I won’t name names, if only for legal reasons, but it is generally pretty obvious if you check the organisations web pages and look for the results of any previous contests which ones are entirely spurious. But I feel that even some otherwise reputable organisations sometimes look upon running a competition as a method of raising funds more than anything else.
Some contests are at least very close to fraudulent. It might be flattering to your ego to become the ‘XYZ Master Photographer of the Year’ but can be totally meaningless if the XYZ contest is one that nobody ever hears about and has absolutely no credibility in the photographic world. And if XYZ only publishes enough copies of their awards book to send out to the winners and holds a exhibition for a day in a hotel to which nobody is invited it won’t make a great dent in the $30 they got from each of the 5,000 photographers who sent in a picture.
Various organisations have often looked on competitions as a cheap way of getting images to use on their web sites and even in advertising. It’s always vital to read the rules, especially any small print about what rights you are giving away by entering.
The most common problem is ‘rights grabs’; if the rules allow more than the organisation running the contest to use the winning images in publicity in connection with the competition and exhibitions of work from it, then a warning bell should ring loudly. If, as in the first I found in a web search it says something like “All entries may be used for future marketing campaigns and activity by XXX and its partners” you can be clear there is something very wrong.
But most of the well-known awards and contests – even when they charge an entry fee – are actually at least in part about putting money into photography by actually giving it to the photographers, which is in principle a good thing, though sometimes they seem to give it to the wrong photographers.
I have occasionally in the past entered for some contests, and put work in for juried shows, and have had a little success, though nothing I’d ever feel worth putting on a CV.
I’ve even put work into one or two which required me to pay for entry, either because the amounts involved seemed reasonable or because they were offering something in return – like a catalogue or DVD even to those unlucky to be chosen. And I chose that word ‘unlucky’ deliberately, because often the judging process, or certainly the short-listing, for some is carried out in a way that precludes any real consideration of the work.
Lewis Bush in his Disphotic blog on visual culture a few days ago published a post
The Transparent Jury and the Opaque Prize, looking in particular at the Aperture Paris Photobook awards shortlist. The immediate object of his attention was the fact that one of the judges, David Campany, himself had a book in the five listed. After he wrote the piece Aperture did point out that Campany withdrew from the panel during the consideration of his work, but, as Bush writes:
A pre-existing jury from which one member briefly exempts themselves briefly might feel a lingering sense of loyalty to one of their own, or just as possible depending on the individual dynamics, a sense of antagonism.

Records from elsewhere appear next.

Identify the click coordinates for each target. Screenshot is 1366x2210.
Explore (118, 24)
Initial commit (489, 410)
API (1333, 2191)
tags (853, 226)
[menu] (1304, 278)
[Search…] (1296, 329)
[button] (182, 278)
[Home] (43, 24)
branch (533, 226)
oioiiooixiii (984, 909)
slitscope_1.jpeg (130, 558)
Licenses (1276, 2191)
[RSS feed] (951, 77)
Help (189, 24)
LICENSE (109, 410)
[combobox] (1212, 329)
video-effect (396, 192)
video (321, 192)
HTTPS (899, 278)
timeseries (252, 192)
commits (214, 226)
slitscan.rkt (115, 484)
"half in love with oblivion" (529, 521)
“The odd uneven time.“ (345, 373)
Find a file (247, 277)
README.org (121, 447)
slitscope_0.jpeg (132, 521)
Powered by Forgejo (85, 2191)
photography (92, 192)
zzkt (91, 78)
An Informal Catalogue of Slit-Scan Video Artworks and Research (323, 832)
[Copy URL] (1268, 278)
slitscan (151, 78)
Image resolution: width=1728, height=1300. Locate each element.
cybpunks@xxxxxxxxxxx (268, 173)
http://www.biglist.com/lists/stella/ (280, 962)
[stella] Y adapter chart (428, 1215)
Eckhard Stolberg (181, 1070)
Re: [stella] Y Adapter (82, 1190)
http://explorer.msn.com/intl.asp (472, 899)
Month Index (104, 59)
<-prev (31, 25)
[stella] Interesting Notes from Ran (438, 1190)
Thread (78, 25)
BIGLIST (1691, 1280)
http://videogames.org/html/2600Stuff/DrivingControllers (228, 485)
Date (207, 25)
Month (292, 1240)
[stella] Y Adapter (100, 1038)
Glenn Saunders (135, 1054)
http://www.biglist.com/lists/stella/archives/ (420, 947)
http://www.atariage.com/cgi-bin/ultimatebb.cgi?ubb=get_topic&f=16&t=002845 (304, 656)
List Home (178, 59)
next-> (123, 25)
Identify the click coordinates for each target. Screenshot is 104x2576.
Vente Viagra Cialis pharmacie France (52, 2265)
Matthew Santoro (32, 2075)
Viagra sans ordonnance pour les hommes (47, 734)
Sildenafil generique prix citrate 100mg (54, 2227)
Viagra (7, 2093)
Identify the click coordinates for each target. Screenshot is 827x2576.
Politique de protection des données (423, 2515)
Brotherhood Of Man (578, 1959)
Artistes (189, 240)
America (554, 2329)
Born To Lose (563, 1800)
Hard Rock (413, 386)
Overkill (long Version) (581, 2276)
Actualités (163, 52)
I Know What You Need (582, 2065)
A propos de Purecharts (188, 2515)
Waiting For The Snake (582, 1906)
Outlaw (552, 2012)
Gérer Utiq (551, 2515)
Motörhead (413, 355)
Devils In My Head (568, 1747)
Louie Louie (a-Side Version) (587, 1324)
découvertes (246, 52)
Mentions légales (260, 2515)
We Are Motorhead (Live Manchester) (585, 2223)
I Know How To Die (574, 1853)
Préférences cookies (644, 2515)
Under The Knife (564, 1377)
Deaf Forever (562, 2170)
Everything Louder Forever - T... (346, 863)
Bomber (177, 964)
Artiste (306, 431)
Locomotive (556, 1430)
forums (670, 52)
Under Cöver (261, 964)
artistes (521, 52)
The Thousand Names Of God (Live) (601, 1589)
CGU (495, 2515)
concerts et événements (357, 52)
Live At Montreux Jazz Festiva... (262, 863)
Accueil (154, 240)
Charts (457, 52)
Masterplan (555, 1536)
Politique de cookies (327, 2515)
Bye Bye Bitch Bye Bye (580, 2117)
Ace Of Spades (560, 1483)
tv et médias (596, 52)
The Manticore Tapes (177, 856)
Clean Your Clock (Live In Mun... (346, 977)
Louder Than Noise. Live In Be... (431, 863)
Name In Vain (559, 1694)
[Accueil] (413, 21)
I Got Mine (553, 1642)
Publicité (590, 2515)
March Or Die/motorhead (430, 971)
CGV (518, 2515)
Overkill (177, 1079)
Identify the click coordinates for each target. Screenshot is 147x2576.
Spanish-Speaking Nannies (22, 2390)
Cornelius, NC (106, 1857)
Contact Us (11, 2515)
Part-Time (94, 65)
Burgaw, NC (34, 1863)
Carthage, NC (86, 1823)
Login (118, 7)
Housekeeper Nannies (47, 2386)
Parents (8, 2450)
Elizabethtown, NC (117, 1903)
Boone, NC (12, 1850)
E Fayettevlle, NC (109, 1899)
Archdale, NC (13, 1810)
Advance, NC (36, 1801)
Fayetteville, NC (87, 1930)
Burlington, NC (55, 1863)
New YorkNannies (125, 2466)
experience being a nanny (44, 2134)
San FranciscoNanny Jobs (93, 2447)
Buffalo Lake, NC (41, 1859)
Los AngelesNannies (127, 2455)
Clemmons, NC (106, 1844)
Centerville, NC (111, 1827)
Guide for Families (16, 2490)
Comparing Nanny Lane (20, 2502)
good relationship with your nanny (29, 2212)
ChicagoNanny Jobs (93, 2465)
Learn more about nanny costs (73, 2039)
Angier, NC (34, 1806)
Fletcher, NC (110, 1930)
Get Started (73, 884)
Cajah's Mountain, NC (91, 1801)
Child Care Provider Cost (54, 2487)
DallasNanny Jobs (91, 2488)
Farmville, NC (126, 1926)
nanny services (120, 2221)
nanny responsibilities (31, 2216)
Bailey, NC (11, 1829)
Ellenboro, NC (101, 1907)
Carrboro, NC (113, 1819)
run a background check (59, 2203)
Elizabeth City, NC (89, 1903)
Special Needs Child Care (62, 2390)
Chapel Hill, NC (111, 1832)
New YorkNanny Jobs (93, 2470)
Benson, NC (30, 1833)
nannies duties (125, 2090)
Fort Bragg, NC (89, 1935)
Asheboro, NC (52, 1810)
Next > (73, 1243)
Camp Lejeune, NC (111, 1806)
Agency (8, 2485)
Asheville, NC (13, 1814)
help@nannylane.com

How can a jury knowingly judge something closely connected to one of their own and treat it in the same way as the work of a normal contributor?
Like Bush, I have no argument with Campany or with the work that was short-listed, though I think Aperture put him in an invidious and insupportable position.
Photoshelter published an interesting blog post that looked at a few contests and weighed up the pros and cons of entry, giving them a rating from A to D. For a slightly less favourable view you can read The Biggest Scam In Photography (and the comments to it) and Why You Should Avoid Paid-For Photography Competitions.